▶ RECORDS:

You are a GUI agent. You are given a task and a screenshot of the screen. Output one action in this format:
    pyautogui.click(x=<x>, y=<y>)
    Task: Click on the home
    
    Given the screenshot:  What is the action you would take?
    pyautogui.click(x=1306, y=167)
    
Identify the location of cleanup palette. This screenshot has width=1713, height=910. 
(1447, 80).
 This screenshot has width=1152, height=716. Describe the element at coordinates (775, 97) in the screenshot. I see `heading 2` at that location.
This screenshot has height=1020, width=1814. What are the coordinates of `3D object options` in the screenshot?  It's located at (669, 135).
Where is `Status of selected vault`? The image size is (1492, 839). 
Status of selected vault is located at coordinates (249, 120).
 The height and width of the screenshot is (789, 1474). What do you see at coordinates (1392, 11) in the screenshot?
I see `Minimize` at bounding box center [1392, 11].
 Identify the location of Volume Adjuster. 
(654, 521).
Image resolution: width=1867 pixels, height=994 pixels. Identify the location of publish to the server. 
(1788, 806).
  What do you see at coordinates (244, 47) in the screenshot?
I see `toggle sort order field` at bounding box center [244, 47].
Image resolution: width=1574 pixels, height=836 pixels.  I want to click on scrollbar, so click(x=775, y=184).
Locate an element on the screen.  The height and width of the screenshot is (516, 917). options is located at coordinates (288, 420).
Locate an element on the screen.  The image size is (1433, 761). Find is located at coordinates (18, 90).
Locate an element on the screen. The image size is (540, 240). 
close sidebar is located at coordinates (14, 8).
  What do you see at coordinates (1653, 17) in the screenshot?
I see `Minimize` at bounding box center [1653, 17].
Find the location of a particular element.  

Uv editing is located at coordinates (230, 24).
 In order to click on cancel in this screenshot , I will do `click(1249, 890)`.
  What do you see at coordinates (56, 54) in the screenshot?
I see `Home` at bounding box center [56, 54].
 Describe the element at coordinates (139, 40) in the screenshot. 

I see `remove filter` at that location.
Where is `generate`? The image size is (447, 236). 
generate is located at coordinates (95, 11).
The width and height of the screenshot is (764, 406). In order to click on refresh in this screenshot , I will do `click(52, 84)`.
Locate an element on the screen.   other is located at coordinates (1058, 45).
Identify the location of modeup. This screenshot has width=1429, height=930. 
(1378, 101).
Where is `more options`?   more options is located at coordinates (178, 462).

▶ SHORT PROBLEM:
Please count the lines in the listing above that contain the string "action", treating uppercase and lowercase as different, and reply with only the number.

▶ OUTPUT OF THE EXERCISE:
2